Author Blogs

When I first got a feedreader (see previous post on the word aggregator to know why I choose feedreader) I added lots and lots of blogs to the reader. I checked it ALL THE TIME. Then life caught up to me, and I had to drop some of the blogs that didn’t hold my interest. Some of those that I kept ended up being blogs from Young Adult authors.

My favorite YA author of all time is Tamora Pierce (yes, she beats Stephanie Meyer and JK Rowling. I may like some of their books a little better, but Tammy herself is just awesome, AND she writes awesome books… so there you are. Tammy calls her blog “Dare to be Stupid.” She talks about the reason she chose to name her blog after a Weird Al song in her first post. Recently, she asked her fans for help. She was working on a short story and couldn’t remember details about a particular character. She had her answer in less than four hours.

Scott Westerfeld is the author of Uglies, Peeps and the Midnighters books. His blog is fun and random. Recently he posted pictures of fans in costume as characters from his books. Not only that, but Scott is always on the pulse of what is happening in the YA author blogosphere.

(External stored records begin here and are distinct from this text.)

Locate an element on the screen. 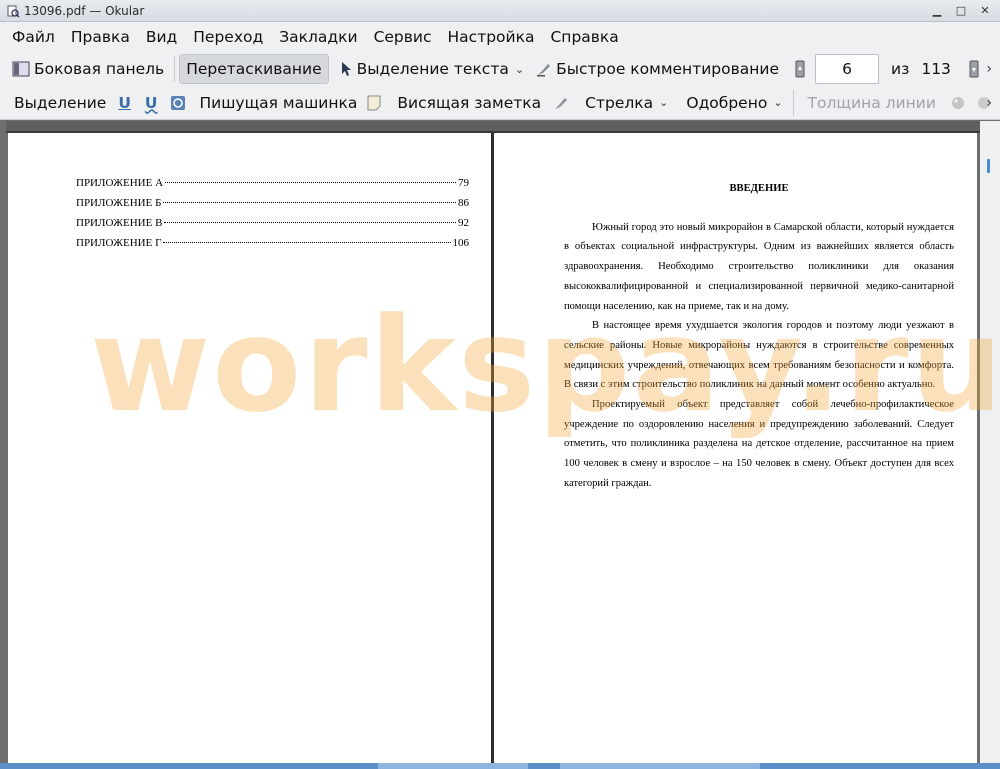 The width and height of the screenshot is (1000, 769). toc-page: 79 is located at coordinates (464, 183).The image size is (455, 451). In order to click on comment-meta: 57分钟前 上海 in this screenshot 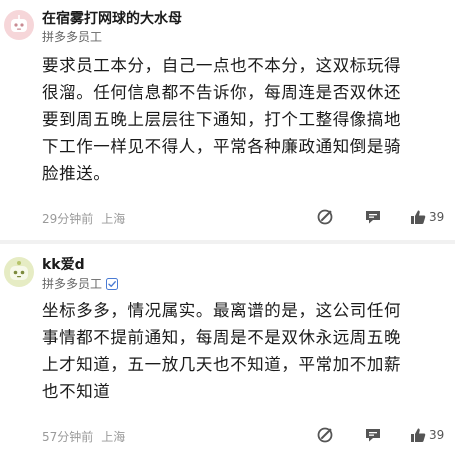, I will do `click(84, 436)`. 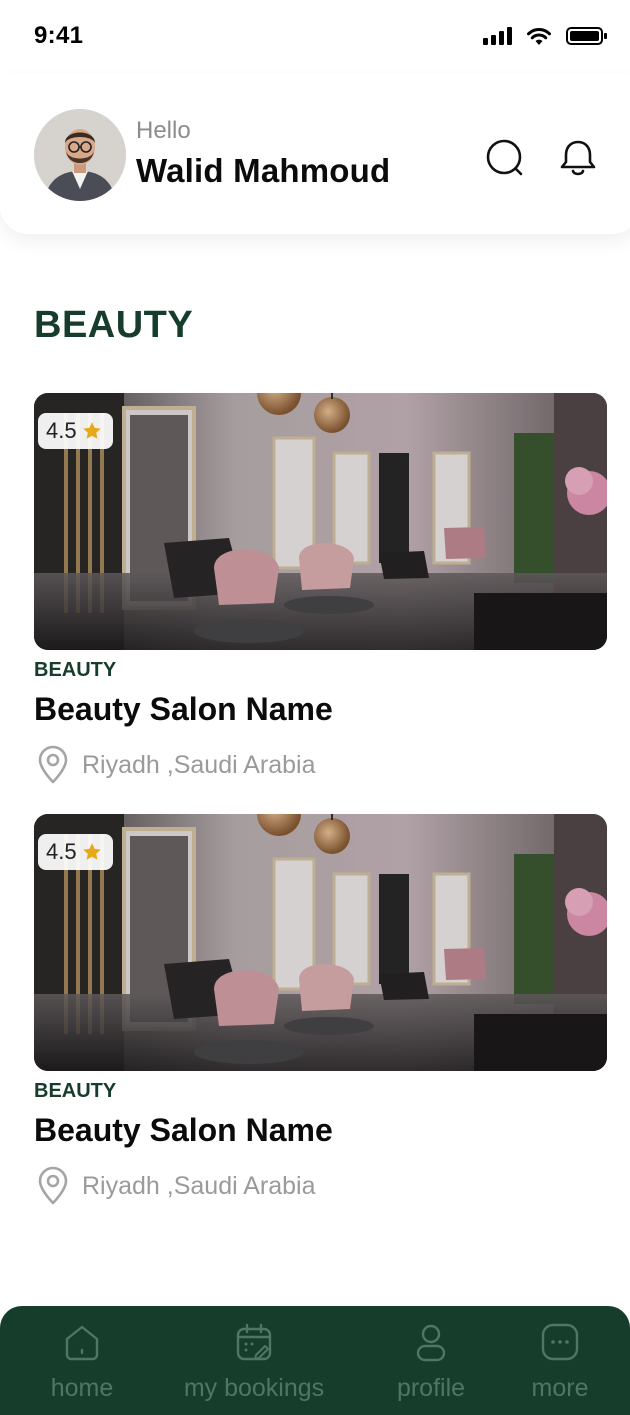 What do you see at coordinates (498, 36) in the screenshot?
I see `signal-icon` at bounding box center [498, 36].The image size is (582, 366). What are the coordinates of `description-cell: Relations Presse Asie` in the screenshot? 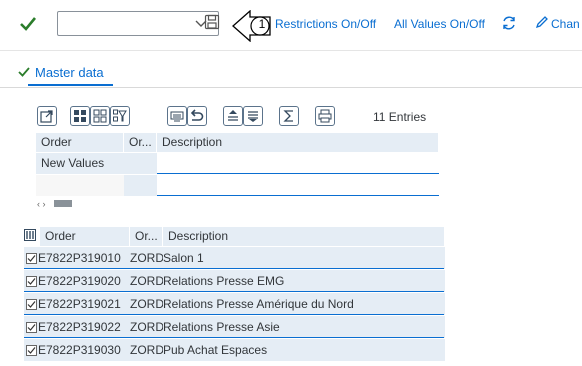 It's located at (222, 327).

For example, Lauren Myracle recently dared several YA authors to face their biggest fears, then blog about it. There were great posts from Shannon Hale (Newbery Honor winning author of Princess Academy) , Meg Cabot (Princess Diaries) and Libba Bray (author of the Gemma Doyle trilogy). More authors to add to my feedreader! Yeah!

Except then I might have too many again… We’ll see.

What’s the point of all this nonsense?

  1. Well, we ARE librarians and part of what we do is books.
  2. Plus it’s a fun way to tap into the writing process and what goes on in our favorite author’s heads.
  3. It helps make authors real to the readers, including the teens in our library
  4. You can get access to cool information that teens will want to know about their favorite books/authors.

If you want to see if your favorite YA author has a blog, try YA Author Cafe. Of course, lots of children’s and adult fiction writers also have blogs. You can add some of those too. Consider having the link to the author’s blog in your information about the next book club selection. Any other ways people are using author’s websites or blogs in libraries?